**Aim**. Convert every one of the rows below into a Markdown table with two columns, "No." for the row number and "Content" for the row itself. Leave out any blank lines.

[Stored data]
start
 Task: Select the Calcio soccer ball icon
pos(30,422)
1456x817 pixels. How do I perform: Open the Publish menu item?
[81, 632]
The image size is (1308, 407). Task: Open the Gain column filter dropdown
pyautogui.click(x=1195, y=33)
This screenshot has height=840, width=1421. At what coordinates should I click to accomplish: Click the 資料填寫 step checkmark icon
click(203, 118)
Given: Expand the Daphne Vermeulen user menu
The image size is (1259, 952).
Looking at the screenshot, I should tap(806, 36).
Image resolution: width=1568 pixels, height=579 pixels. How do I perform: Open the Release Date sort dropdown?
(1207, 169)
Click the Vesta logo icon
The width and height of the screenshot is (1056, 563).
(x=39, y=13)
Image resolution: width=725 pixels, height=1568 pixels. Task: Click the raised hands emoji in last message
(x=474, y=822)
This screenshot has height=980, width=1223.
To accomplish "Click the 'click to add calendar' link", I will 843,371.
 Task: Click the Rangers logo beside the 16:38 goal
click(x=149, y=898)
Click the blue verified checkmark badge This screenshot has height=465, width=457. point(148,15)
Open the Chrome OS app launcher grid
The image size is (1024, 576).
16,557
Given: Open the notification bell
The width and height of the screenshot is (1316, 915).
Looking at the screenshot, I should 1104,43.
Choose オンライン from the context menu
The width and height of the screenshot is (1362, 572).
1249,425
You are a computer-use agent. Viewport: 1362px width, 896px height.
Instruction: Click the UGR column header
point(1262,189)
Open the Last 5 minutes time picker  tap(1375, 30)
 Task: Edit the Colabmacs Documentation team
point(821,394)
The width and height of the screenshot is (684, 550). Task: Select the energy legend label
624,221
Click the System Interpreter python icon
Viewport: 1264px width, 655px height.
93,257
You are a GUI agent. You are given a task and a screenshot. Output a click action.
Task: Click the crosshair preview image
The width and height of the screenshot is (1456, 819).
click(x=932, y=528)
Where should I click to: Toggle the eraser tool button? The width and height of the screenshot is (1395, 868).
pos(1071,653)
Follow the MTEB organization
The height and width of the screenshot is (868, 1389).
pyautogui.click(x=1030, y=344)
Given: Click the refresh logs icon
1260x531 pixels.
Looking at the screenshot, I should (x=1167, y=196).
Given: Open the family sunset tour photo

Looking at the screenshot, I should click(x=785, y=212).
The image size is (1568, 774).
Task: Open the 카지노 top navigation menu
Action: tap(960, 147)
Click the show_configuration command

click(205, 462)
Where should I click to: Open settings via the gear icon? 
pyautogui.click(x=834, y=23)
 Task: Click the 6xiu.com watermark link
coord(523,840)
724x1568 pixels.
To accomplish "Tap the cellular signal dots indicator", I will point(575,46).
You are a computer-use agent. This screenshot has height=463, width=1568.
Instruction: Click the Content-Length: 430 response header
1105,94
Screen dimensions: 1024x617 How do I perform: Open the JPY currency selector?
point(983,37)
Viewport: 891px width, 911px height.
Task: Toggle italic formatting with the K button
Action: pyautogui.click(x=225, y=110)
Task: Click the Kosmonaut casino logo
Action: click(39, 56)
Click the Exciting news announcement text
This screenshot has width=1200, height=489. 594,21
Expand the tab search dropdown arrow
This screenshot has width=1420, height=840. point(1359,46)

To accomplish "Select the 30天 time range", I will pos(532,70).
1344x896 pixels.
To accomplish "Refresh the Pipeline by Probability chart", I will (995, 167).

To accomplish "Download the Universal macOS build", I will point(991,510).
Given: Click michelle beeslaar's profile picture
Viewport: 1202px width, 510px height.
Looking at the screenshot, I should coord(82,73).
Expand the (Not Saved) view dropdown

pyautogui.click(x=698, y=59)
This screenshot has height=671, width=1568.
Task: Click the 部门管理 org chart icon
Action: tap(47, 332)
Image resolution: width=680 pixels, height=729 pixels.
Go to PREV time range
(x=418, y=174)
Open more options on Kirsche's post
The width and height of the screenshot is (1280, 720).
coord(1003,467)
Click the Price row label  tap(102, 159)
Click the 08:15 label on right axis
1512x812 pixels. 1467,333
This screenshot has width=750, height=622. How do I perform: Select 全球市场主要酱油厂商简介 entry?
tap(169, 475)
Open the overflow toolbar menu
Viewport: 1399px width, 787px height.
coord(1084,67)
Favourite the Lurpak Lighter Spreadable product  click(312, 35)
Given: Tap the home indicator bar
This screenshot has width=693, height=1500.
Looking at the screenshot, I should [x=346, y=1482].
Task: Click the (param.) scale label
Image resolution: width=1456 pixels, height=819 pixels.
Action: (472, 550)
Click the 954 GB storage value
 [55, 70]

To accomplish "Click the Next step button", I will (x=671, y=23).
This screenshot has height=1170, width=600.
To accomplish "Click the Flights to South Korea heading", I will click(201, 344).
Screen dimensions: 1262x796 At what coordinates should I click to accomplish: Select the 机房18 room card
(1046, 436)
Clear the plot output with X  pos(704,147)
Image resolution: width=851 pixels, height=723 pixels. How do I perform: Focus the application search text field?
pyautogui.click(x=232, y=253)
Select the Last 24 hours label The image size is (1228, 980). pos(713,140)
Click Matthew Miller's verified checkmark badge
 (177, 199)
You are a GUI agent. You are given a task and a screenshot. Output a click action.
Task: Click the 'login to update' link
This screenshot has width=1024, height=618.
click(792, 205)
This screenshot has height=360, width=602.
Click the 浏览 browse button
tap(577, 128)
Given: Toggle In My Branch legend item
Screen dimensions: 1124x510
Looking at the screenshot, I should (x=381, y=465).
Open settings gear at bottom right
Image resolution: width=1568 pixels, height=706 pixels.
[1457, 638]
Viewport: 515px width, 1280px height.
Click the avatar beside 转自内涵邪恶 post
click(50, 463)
end
**Response**.
| No. | Content |
|---|---|
| 1 |  Task: Select the Calcio soccer ball icon |
| 2 | pos(30,422) |
| 3 | 1456x817 pixels. How do I perform: Open the Publish menu item? |
| 4 | [81, 632] |
| 5 | The image size is (1308, 407). Task: Open the Gain column filter dropdown |
| 6 | pyautogui.click(x=1195, y=33) |
| 7 | This screenshot has height=840, width=1421. At what coordinates should I click to accomplish: Click the 資料填寫 step checkmark icon |
| 8 | click(203, 118) |
| 9 | Given: Expand the Daphne Vermeulen user menu |
| 10 | The image size is (1259, 952). |
| 11 | Looking at the screenshot, I should tap(806, 36). |
| 12 | Image resolution: width=1568 pixels, height=579 pixels. How do I perform: Open the Release Date sort dropdown? |
| 13 | (1207, 169) |
| 14 | Click the Vesta logo icon |
| 15 | The width and height of the screenshot is (1056, 563). |
| 16 | (x=39, y=13) |
| 17 | Image resolution: width=725 pixels, height=1568 pixels. Task: Click the raised hands emoji in last message |
| 18 | (x=474, y=822) |
| 19 | This screenshot has height=980, width=1223. |
| 20 | To accomplish "Click the 'click to add calendar' link", I will 843,371. |
| 21 |  Task: Click the Rangers logo beside the 16:38 goal |
| 22 | click(x=149, y=898) |
| 23 | Click the blue verified checkmark badge This screenshot has height=465, width=457. point(148,15) |
| 24 | Open the Chrome OS app launcher grid |
| 25 | The image size is (1024, 576). |
| 26 | 16,557 |
| 27 | Given: Open the notification bell |
| 28 | The width and height of the screenshot is (1316, 915). |
| 29 | Looking at the screenshot, I should 1104,43. |
| 30 | Choose オンライン from the context menu |
| 31 | The width and height of the screenshot is (1362, 572). |
| 32 | 1249,425 |
| 33 | You are a computer-use agent. Viewport: 1362px width, 896px height. |
| 34 | Instruction: Click the UGR column header |
| 35 | point(1262,189) |
| 36 | Open the Last 5 minutes time picker  tap(1375, 30) |
| 37 |  Task: Edit the Colabmacs Documentation team |
| 38 | point(821,394) |
| 39 | The width and height of the screenshot is (684, 550). Task: Select the energy legend label |
| 40 | 624,221 |
| 41 | Click the System Interpreter python icon |
| 42 | Viewport: 1264px width, 655px height. |
| 43 | 93,257 |
| 44 | You are a GUI agent. You are given a task and a screenshot. Output a click action. |
| 45 | Task: Click the crosshair preview image |
| 46 | The width and height of the screenshot is (1456, 819). |
| 47 | click(x=932, y=528) |
| 48 | Where should I click to: Toggle the eraser tool button? The width and height of the screenshot is (1395, 868). |
| 49 | pos(1071,653) |
| 50 | Follow the MTEB organization |
| 51 | The height and width of the screenshot is (868, 1389). |
| 52 | pyautogui.click(x=1030, y=344) |
| 53 | Given: Click the refresh logs icon |
| 54 | 1260x531 pixels. |
| 55 | Looking at the screenshot, I should (x=1167, y=196). |
| 56 | Given: Open the family sunset tour photo |
| 57 | Looking at the screenshot, I should click(x=785, y=212). |
| 58 | The image size is (1568, 774). |
| 59 | Task: Open the 카지노 top navigation menu |
| 60 | Action: tap(960, 147) |
| 61 | Click the show_configuration command |
| 62 | click(205, 462) |
| 63 | Where should I click to: Open settings via the gear icon?  |
| 64 | pyautogui.click(x=834, y=23) |
| 65 |  Task: Click the 6xiu.com watermark link |
| 66 | coord(523,840) |
| 67 | 724x1568 pixels. |
| 68 | To accomplish "Tap the cellular signal dots indicator", I will point(575,46). |
| 69 | You are a computer-use agent. This screenshot has height=463, width=1568. |
| 70 | Instruction: Click the Content-Length: 430 response header |
| 71 | 1105,94 |
| 72 | Screen dimensions: 1024x617 How do I perform: Open the JPY currency selector? |
| 73 | point(983,37) |
| 74 | Viewport: 891px width, 911px height. |
| 75 | Task: Toggle italic formatting with the K button |
| 76 | Action: pyautogui.click(x=225, y=110) |
| 77 | Task: Click the Kosmonaut casino logo |
| 78 | Action: click(39, 56) |
| 79 | Click the Exciting news announcement text |
| 80 | This screenshot has width=1200, height=489. 594,21 |
| 81 | Expand the tab search dropdown arrow |
| 82 | This screenshot has width=1420, height=840. point(1359,46) |
| 83 | To accomplish "Select the 30天 time range", I will pos(532,70). |
| 84 | 1344x896 pixels. |
| 85 | To accomplish "Refresh the Pipeline by Probability chart", I will (995, 167). |
| 86 | To accomplish "Download the Universal macOS build", I will point(991,510). |
| 87 | Given: Click michelle beeslaar's profile picture |
| 88 | Viewport: 1202px width, 510px height. |
| 89 | Looking at the screenshot, I should coord(82,73). |
| 90 | Expand the (Not Saved) view dropdown |
| 91 | pyautogui.click(x=698, y=59) |
| 92 | This screenshot has height=671, width=1568. |
| 93 | Task: Click the 部门管理 org chart icon |
| 94 | Action: tap(47, 332) |
| 95 | Image resolution: width=680 pixels, height=729 pixels. |
| 96 | Go to PREV time range |
| 97 | (x=418, y=174) |
| 98 | Open more options on Kirsche's post |
| 99 | The width and height of the screenshot is (1280, 720). |
| 100 | coord(1003,467) |
| 101 | Click the Price row label  tap(102, 159) |
| 102 | Click the 08:15 label on right axis |
| 103 | 1512x812 pixels. 1467,333 |
| 104 | This screenshot has width=750, height=622. How do I perform: Select 全球市场主要酱油厂商简介 entry? |
| 105 | tap(169, 475) |
| 106 | Open the overflow toolbar menu |
| 107 | Viewport: 1399px width, 787px height. |
| 108 | coord(1084,67) |
| 109 | Favourite the Lurpak Lighter Spreadable product  click(312, 35) |
| 110 | Given: Tap the home indicator bar |
| 111 | This screenshot has width=693, height=1500. |
| 112 | Looking at the screenshot, I should [x=346, y=1482]. |
| 113 | Task: Click the (param.) scale label |
| 114 | Image resolution: width=1456 pixels, height=819 pixels. |
| 115 | Action: (472, 550) |
| 116 | Click the 954 GB storage value |
| 117 |  [55, 70] |
| 118 | To accomplish "Click the Next step button", I will (x=671, y=23). |
| 119 | This screenshot has height=1170, width=600. |
| 120 | To accomplish "Click the Flights to South Korea heading", I will click(201, 344). |
| 121 | Screen dimensions: 1262x796 At what coordinates should I click to accomplish: Select the 机房18 room card |
| 122 | (1046, 436) |
| 123 | Clear the plot output with X  pos(704,147) |
| 124 | Image resolution: width=851 pixels, height=723 pixels. How do I perform: Focus the application search text field? |
| 125 | pyautogui.click(x=232, y=253) |
| 126 | Select the Last 24 hours label The image size is (1228, 980). pos(713,140) |
| 127 | Click Matthew Miller's verified checkmark badge |
| 128 |  (177, 199) |
| 129 | You are a GUI agent. You are given a task and a screenshot. Output a click action. |
| 130 | Task: Click the 'login to update' link |
| 131 | This screenshot has width=1024, height=618. |
| 132 | click(792, 205) |
| 133 | This screenshot has height=360, width=602. |
| 134 | Click the 浏览 browse button |
| 135 | tap(577, 128) |
| 136 | Given: Toggle In My Branch legend item |
| 137 | Screen dimensions: 1124x510 |
| 138 | Looking at the screenshot, I should (x=381, y=465). |
| 139 | Open settings gear at bottom right |
| 140 | Image resolution: width=1568 pixels, height=706 pixels. |
| 141 | [1457, 638] |
| 142 | Viewport: 515px width, 1280px height. |
| 143 | Click the avatar beside 转自内涵邪恶 post |
| 144 | click(50, 463) |